In just over a week, T-Mobile, AT&T and Verizon Wireless have announced device upgrade plans.
These plans are all designed to let eager tech users get new phones quicker than with traditional plans, which typically require a two-year wait.
But despite having a similar goal, each plan works differently. Here’s how they compare.
Exchange period: If you want to be able to change out your smartphone often, then the plans offered by T-Mobile and Verizon are the better choices.
» T-Mobile’s Jump plan lets users get a new phone twice during the span of 12 months. A user must trade in the device and make a down payment for each upgrade. Customers must wait at least six months before their first upgrade.

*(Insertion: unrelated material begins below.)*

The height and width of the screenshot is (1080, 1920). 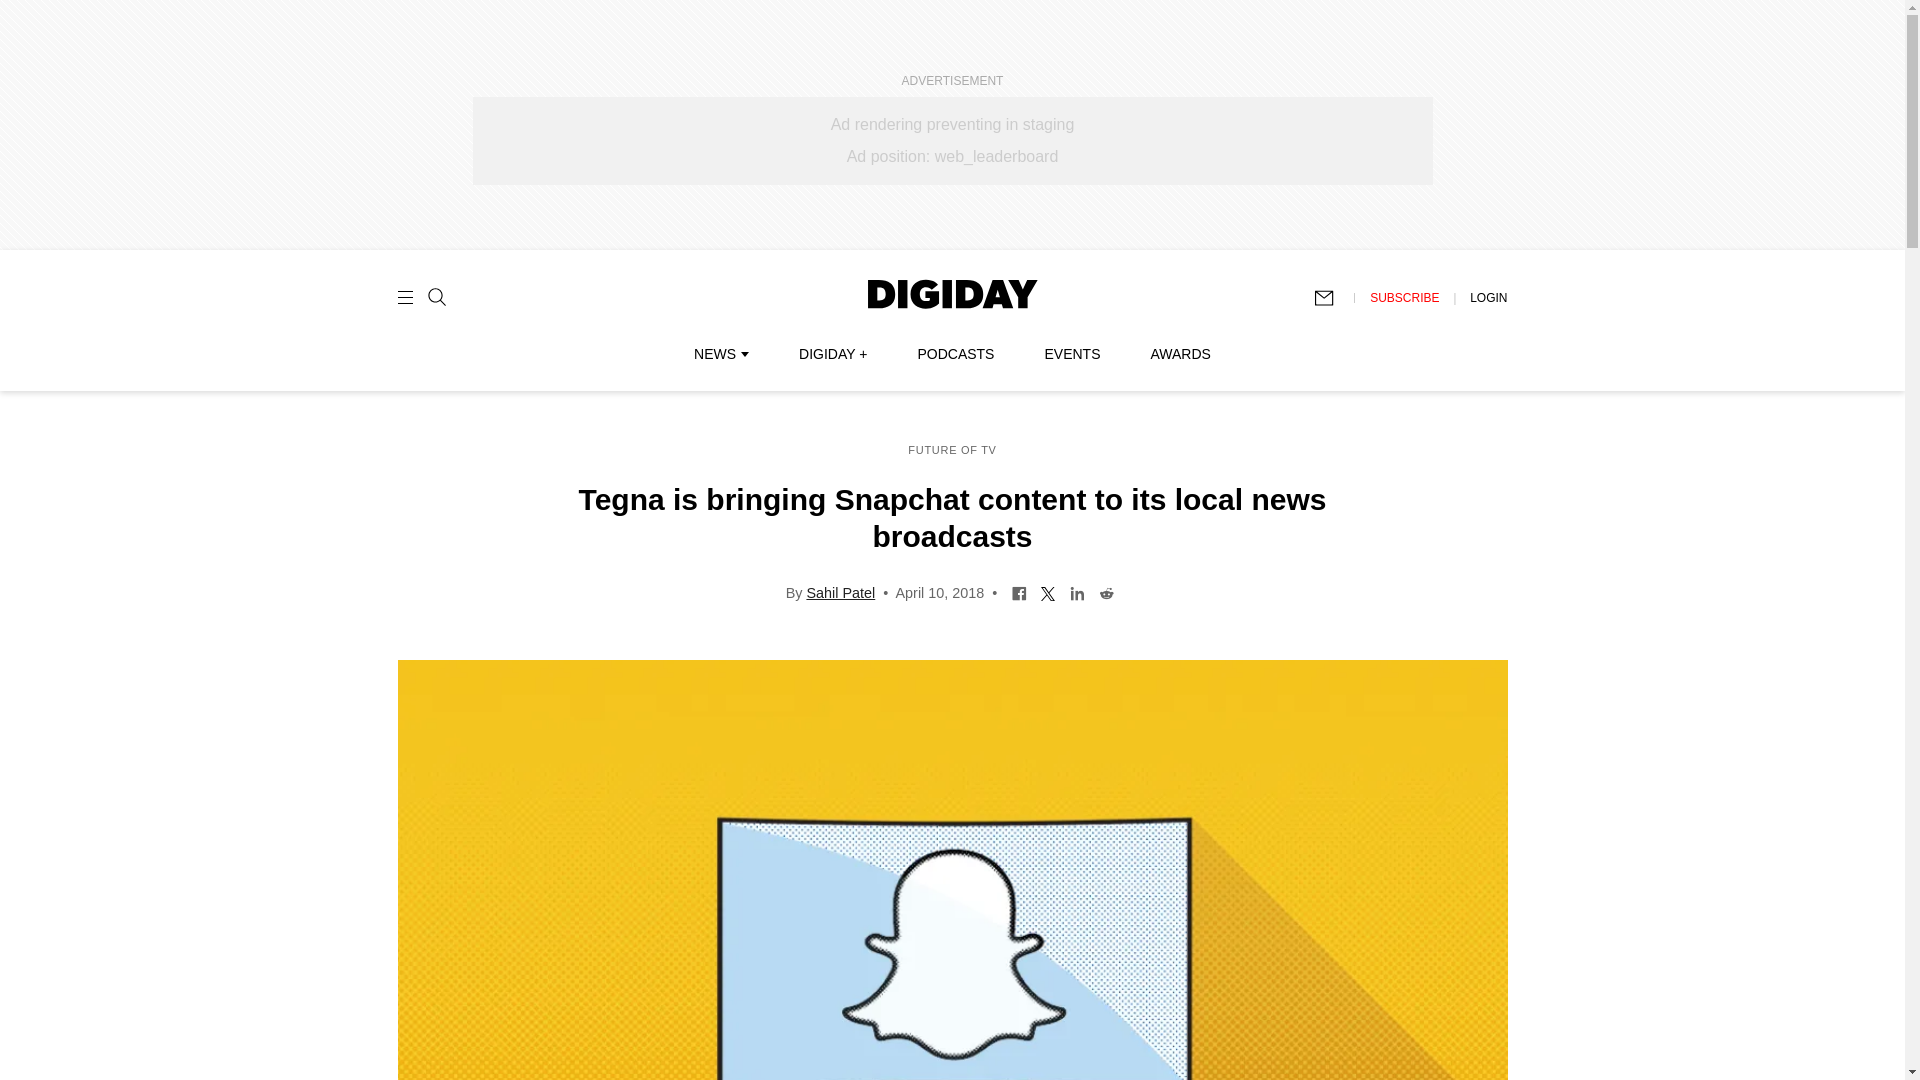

» Verizon’s Edge plan also lets users get a new device every six months, but a user must trade in the device and have paid for at least 50 percent of it.

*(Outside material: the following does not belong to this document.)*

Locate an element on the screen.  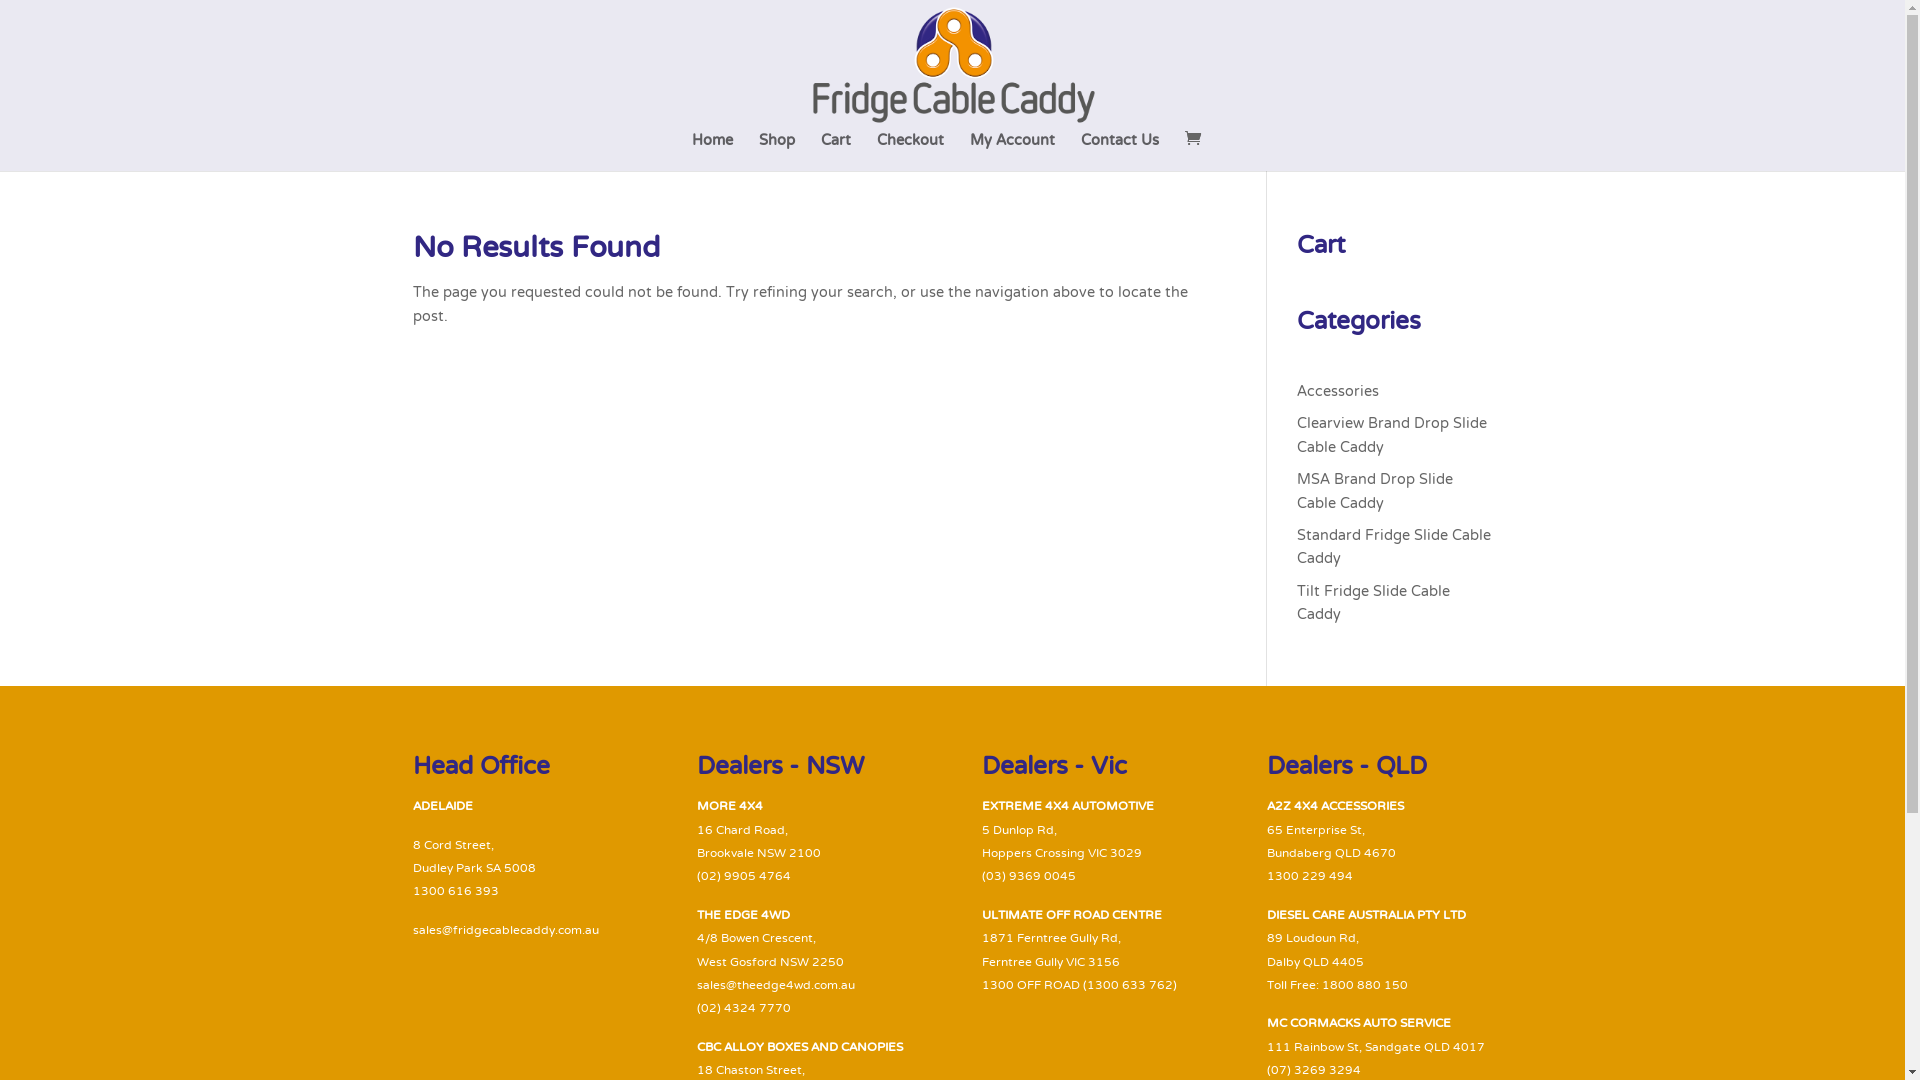
Home is located at coordinates (712, 152).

» AT&T’s Next plan, meanwhile, requires a user to wait a year before trading in a smartphone for a new one.
Down payments: If you like putting things off and would rather not pay a down payment, go with AT&T. The company won’t bill users for the plan when they sign up. Instead, users will be charged their first monthly payment at the end of the cycle.
» Verizon said it will charge users their first monthly payment when they sign up.

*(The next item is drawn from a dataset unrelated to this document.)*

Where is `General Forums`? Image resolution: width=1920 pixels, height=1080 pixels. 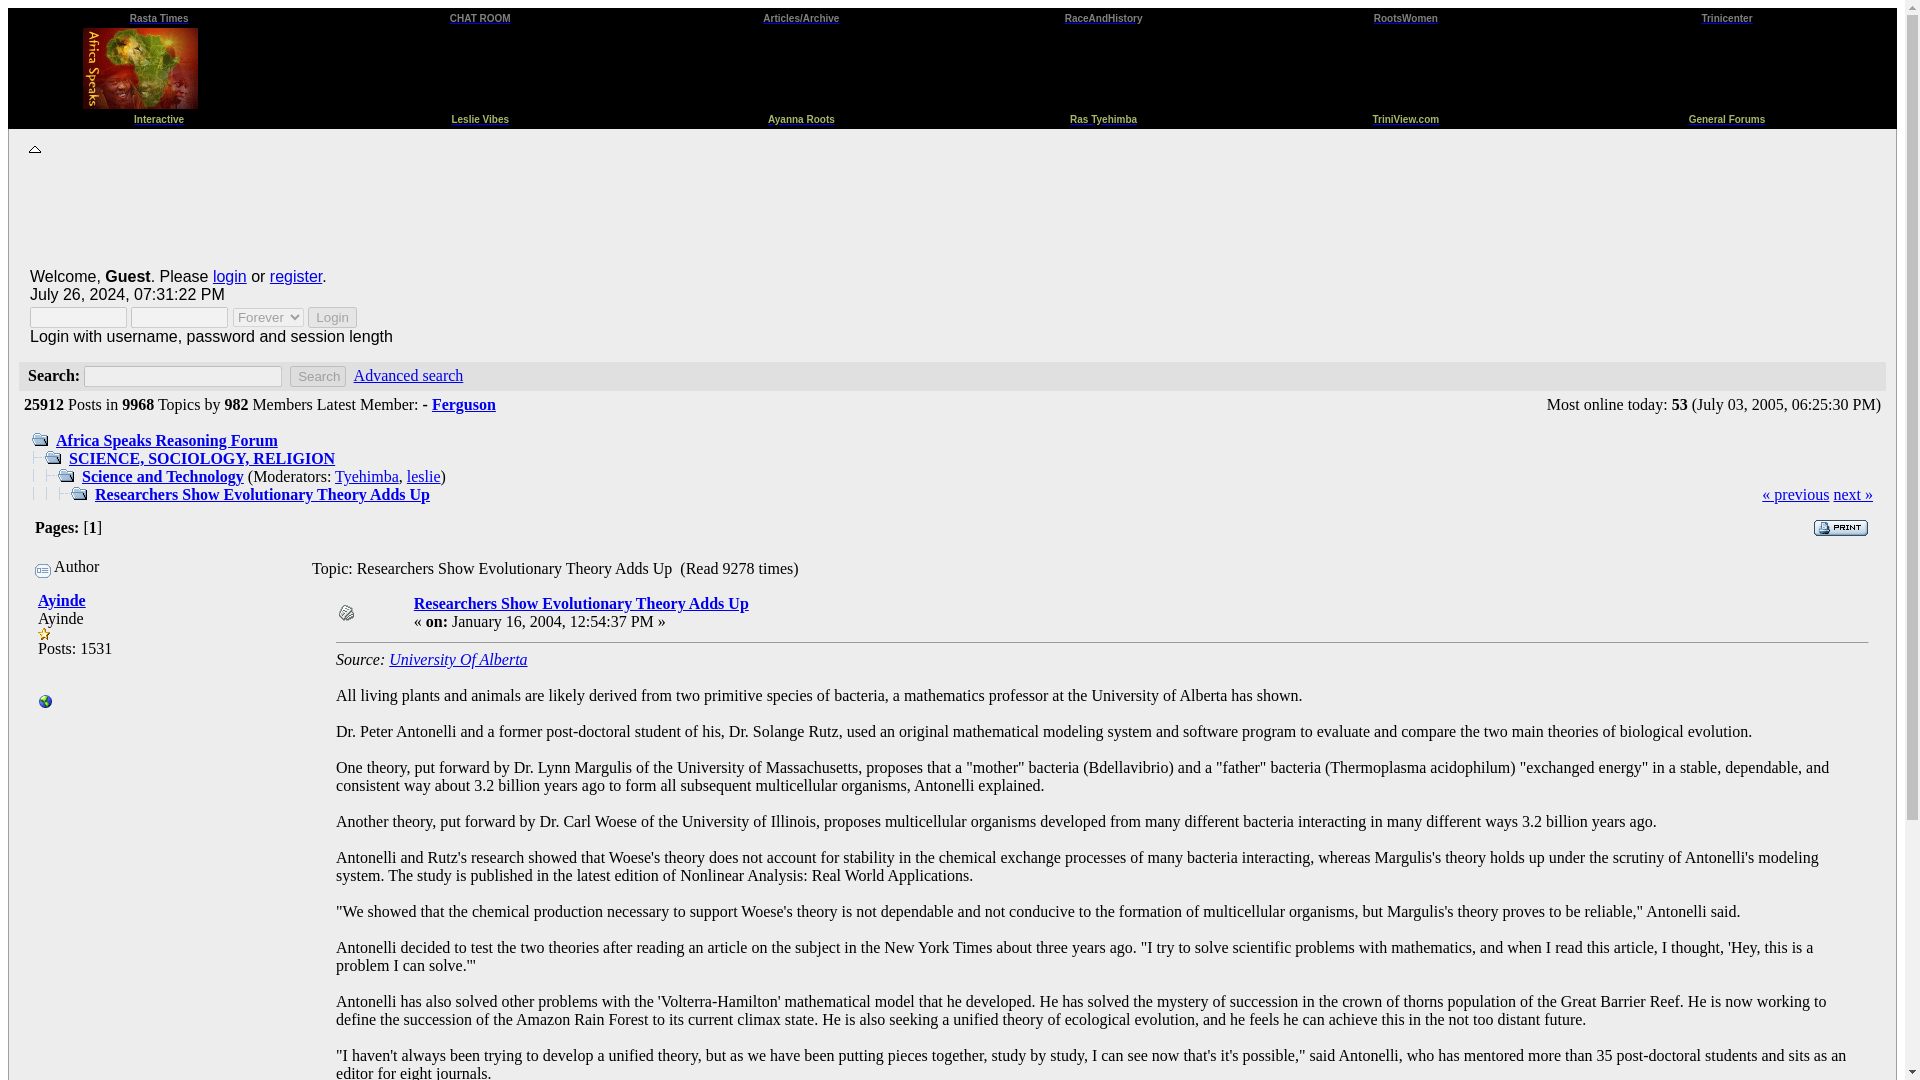
General Forums is located at coordinates (1728, 116).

» T-Mobile has the steepest upfront payment. It charges a down payment each time a user gets a new device, which is $100 for many of its phones.
Monthly payments: When it comes to monthly payments, there is no clear winner.
» T-Mobile said it will charge users their regular monthly payment and an additional $10 for the Jump plan.
» AT&T’s monthly payments depend on the device. The carrier said payments can be as low as $15 or as high as $50.
» And Verizon said its monthly payments are determined by dividing the retail price of a smartphone by 24.
Availability: T-Mobile Jump is the only plan that is available now. AT&T Next will be available Friday and Verizon Edge will start Aug. 25.